Ci sono altri interrogativi che risuonano costantemente nei colloqui con queste vittime: ‹‹Perché lo ha fatto? Si poteva evitare? Può essere curato? Quando uscirà di prigione? Come faccio a considerarlo ancora mio padre?››. Impelagarsi nel tentativo di dare risposte ai dilemmi struggenti che emergono nelle vittime è poco utile. Occorre creare uno spazio di relazione terapeutica per consentire loro di depositare, di custodire, di fuggire e di ritornare sul marasma emotivo, per poi cercare di continuare il percorso di crescita, di vita. Inoltre, bisogna aiutarli a riacquistare una identità separata e diversa da quella dell’assassino. Lysell e collaboratori (2016), psichiatri e psicologi svedesi che si occupano, da tempo, di figli del femminicidio, mettono in evidenza che è portante aiutarli a riprendere le redini del quotidiano, a dare loro quel senso di controllo che è stato strappato, come il legame profondo con la madre.
Un aspetto clinico importante riguarda i disturbi post traumatici da stress che richiedono un intervento psicoterapeutico ad ampio raggio. I Flashback per esempio, in cui i figli possono rivivere l’esperienza come se si stesse ripresentando con le stesse caratteristiche, manterranno costantemente accese le immagini tragiche e incancellabili nella mente del bambino (Wilson et al., 2018).
È fondamentale per la bambina, per il bambino, per l’adolescente che hanno perso la madre in una situazione tragica, poter trovare nuove figure di riferimento protettive e accoglienti, che sappiano trasmettere fiducia e sicurezza. Anche la comunità può fornire sostegno, che sia contenuto poiché il rischio di depauperare l’identità di Myriam, Francesco, Laura, Flavio è alto. Il confine della trasformazione della tragedia in uno stigma sociale, “il figlio di…” è sottile e indelebile.

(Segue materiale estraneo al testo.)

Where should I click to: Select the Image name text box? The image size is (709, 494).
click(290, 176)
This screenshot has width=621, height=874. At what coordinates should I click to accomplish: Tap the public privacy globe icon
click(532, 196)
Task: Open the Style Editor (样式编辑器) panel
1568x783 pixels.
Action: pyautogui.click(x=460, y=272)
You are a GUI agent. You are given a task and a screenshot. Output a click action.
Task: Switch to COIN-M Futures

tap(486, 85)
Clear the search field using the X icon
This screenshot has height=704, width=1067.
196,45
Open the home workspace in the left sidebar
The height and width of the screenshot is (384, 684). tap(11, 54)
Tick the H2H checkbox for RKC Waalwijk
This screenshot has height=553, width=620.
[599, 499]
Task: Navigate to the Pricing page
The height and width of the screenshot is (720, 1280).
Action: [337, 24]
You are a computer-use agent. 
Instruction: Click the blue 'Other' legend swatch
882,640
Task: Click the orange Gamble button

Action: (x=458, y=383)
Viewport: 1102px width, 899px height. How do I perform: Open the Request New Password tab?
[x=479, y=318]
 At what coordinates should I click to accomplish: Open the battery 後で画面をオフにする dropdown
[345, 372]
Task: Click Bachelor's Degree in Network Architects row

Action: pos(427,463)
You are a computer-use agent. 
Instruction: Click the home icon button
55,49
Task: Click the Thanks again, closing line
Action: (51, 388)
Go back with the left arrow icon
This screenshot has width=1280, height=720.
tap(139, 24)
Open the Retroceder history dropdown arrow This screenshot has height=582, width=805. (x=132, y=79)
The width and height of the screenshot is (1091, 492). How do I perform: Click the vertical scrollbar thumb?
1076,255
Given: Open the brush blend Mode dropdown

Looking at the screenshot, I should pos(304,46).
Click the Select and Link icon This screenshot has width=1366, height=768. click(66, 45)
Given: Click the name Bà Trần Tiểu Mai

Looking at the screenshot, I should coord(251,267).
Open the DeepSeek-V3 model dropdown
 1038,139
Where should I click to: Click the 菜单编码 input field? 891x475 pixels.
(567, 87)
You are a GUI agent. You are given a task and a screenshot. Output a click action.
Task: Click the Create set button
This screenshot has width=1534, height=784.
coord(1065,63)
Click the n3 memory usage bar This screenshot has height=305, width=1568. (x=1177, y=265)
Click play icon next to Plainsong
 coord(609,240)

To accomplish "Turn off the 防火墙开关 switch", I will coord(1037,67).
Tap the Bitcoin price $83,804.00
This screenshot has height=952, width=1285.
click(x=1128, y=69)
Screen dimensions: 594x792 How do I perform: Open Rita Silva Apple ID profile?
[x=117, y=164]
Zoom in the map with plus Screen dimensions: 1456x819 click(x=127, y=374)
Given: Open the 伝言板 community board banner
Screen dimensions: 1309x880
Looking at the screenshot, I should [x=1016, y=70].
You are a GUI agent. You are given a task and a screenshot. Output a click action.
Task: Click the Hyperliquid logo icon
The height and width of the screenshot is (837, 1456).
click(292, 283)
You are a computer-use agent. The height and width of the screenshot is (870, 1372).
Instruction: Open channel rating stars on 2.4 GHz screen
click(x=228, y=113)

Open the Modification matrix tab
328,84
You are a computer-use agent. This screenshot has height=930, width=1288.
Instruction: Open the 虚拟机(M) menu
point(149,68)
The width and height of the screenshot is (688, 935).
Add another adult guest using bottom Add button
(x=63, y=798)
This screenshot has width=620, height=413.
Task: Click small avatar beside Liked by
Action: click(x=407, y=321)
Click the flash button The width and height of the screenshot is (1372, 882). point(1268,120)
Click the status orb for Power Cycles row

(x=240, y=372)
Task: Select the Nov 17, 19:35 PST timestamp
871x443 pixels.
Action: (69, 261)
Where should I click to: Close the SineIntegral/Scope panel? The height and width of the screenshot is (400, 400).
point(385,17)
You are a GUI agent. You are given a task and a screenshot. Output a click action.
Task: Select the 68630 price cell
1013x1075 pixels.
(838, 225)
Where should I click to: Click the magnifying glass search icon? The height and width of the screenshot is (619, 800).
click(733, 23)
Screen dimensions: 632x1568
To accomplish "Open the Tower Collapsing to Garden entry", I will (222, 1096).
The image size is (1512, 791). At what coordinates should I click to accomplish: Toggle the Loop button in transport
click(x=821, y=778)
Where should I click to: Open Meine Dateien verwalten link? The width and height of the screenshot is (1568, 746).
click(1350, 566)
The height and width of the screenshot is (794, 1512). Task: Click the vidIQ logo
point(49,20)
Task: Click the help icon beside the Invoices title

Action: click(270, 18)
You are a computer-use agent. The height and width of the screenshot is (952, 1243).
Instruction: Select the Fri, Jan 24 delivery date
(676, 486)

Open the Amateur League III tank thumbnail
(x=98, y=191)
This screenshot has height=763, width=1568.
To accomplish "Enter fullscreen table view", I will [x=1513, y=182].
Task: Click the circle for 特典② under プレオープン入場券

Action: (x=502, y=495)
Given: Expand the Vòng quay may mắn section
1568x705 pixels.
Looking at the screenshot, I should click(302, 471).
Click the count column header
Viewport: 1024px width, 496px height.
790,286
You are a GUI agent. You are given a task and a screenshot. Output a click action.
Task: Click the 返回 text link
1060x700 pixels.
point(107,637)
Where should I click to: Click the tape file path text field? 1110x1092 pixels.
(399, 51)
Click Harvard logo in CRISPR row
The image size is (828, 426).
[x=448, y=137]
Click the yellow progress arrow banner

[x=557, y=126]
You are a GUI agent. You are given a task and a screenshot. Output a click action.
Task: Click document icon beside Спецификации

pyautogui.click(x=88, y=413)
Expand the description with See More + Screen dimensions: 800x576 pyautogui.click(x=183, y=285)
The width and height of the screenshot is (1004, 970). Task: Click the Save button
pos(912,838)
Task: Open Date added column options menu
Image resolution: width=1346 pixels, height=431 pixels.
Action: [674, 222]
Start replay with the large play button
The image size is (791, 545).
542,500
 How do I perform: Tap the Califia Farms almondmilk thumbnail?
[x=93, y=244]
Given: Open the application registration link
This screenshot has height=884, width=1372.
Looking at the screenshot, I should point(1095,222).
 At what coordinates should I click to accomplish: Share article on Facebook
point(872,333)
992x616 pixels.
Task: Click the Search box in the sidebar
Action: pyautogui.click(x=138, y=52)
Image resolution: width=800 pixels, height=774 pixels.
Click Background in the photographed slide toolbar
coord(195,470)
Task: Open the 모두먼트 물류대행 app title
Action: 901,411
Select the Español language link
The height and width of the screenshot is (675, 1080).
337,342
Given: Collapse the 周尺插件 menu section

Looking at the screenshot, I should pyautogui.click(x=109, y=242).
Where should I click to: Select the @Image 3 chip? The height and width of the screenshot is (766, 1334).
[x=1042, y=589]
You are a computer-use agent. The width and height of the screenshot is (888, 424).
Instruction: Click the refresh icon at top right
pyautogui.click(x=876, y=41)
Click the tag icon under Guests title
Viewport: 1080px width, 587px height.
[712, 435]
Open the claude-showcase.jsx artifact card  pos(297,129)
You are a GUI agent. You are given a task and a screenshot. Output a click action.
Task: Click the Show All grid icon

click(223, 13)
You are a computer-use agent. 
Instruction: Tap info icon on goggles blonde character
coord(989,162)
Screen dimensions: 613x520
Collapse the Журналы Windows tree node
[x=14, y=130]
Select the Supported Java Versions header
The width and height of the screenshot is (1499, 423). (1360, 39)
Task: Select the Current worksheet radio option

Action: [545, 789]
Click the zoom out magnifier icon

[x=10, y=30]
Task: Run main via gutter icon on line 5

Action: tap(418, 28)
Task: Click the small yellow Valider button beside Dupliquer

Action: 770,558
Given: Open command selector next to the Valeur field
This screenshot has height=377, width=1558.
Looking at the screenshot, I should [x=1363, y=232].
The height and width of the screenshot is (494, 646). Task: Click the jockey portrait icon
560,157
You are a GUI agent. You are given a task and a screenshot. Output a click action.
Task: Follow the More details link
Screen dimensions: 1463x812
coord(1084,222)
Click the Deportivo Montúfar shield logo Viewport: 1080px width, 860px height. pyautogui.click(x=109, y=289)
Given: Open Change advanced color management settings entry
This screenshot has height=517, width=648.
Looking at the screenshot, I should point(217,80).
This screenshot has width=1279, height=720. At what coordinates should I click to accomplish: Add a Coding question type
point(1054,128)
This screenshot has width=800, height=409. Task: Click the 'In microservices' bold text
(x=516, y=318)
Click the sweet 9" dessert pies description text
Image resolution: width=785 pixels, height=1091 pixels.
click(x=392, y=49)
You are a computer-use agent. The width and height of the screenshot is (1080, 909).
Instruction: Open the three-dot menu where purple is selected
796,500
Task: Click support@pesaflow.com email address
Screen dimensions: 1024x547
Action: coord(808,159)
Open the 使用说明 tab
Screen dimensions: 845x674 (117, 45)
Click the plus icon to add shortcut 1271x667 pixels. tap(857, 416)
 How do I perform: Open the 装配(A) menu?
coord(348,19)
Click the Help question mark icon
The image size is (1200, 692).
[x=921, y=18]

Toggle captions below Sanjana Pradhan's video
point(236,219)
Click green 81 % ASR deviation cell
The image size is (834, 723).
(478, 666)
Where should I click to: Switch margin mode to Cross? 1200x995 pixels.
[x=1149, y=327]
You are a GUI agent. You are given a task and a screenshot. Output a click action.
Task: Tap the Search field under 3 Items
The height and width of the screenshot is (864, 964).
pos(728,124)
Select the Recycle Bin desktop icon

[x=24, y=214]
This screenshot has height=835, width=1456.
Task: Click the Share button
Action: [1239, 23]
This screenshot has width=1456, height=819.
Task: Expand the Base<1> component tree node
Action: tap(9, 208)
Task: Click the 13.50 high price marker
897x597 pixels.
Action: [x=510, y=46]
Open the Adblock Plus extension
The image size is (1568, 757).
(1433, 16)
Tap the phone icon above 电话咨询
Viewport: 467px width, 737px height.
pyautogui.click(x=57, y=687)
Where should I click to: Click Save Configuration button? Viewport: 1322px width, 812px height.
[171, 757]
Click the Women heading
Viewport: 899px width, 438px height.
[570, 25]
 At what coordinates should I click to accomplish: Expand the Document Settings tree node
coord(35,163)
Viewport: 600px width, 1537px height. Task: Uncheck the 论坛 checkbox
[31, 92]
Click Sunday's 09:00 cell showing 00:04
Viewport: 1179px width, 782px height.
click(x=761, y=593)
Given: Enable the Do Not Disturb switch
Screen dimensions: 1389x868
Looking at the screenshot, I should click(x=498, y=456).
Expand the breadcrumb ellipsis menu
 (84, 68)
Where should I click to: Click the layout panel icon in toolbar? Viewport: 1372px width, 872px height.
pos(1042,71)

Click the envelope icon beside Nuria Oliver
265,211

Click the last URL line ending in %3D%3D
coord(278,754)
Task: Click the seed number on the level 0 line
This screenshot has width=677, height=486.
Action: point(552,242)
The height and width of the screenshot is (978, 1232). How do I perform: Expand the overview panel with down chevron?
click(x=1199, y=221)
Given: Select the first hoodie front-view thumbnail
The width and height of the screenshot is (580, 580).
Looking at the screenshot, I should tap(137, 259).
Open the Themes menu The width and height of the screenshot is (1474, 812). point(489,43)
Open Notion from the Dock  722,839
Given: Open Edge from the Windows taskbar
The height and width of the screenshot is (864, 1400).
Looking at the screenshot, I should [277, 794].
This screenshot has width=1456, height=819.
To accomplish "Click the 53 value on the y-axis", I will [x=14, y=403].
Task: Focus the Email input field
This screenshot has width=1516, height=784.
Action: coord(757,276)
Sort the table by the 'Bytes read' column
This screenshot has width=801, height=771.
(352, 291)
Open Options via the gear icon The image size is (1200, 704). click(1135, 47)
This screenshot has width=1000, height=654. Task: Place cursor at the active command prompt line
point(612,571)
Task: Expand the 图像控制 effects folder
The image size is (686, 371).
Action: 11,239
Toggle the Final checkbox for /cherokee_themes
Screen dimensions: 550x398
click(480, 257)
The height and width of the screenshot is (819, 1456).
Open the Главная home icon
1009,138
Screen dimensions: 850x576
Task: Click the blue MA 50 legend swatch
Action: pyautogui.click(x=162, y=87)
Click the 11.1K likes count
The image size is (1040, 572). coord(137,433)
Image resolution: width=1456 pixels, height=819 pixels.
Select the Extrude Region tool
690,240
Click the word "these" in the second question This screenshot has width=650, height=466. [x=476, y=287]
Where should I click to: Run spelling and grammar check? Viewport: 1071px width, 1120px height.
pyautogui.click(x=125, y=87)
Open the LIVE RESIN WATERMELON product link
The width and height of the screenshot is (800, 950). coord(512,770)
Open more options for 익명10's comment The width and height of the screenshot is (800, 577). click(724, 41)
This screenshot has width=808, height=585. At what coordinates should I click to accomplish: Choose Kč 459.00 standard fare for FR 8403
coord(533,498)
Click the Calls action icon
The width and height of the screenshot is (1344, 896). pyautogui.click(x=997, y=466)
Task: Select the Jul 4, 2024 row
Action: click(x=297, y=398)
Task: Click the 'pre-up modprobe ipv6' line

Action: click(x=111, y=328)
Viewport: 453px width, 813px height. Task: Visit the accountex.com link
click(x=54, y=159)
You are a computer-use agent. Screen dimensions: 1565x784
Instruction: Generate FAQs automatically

È forse meglio agire in ottica preventiva sulla relazione di coppia, sulla genitorialità, sul riconoscere le forme di violenza e di divenire consapevole della violenza di genere? Si!
“Per far sì che non ci siano più orfani speciali bisogna intervenire quando ci sono i segnali premonitori, e anche le donne possono aiutarsi a valutare il rischio“, è questo il monito della Dr.ssa Baldry che invita i professionisti della salute mentale, enti, associazioni politiche e non, a seguire le vie percorribili della prevenzione della violenza di genere.
‹‹L’origine dei bambini ha luogo quando possono essere pensati›› (Winnicott,1987): noi non possiamo smettere di pensarli in ottica di cura, anche quando la loro “origine” è stata recisa per sempre.
BIBLIOGRAFIA
Oliviero Ferraris, A.(2019). Femminicidio: come aiutare i figli, Mind, 16-17.
Ferrera, P., Ianniello, F., Semerario, L., Franceschini G., Lo Scalo, L., Giordano, I., Corsello, G. 2018.
Kapardis, A., Baldry, A., Kostantinous, M. 2017. A quality study of intimate partner femicide and orphans in Cyprus.
Lysell, H.; Dahlin, M.,Långström, N., Lichtenstein, P.; Runeson, B. 2016. Killing the Mother of One’s Child: Psychiatric Risk Factors Among Male Perpetrators and Offspring Health Consequences. The Journal of Clinical Psychiatry, 77-3.
Wilson, H. 2018. Violence with feminicide risk: its effects on women and their children. Journal of interpersonal violence, 5-28.
Winnicott, D.D. I bambini e le loro madri. Raffaello Cortina Ed., 1987.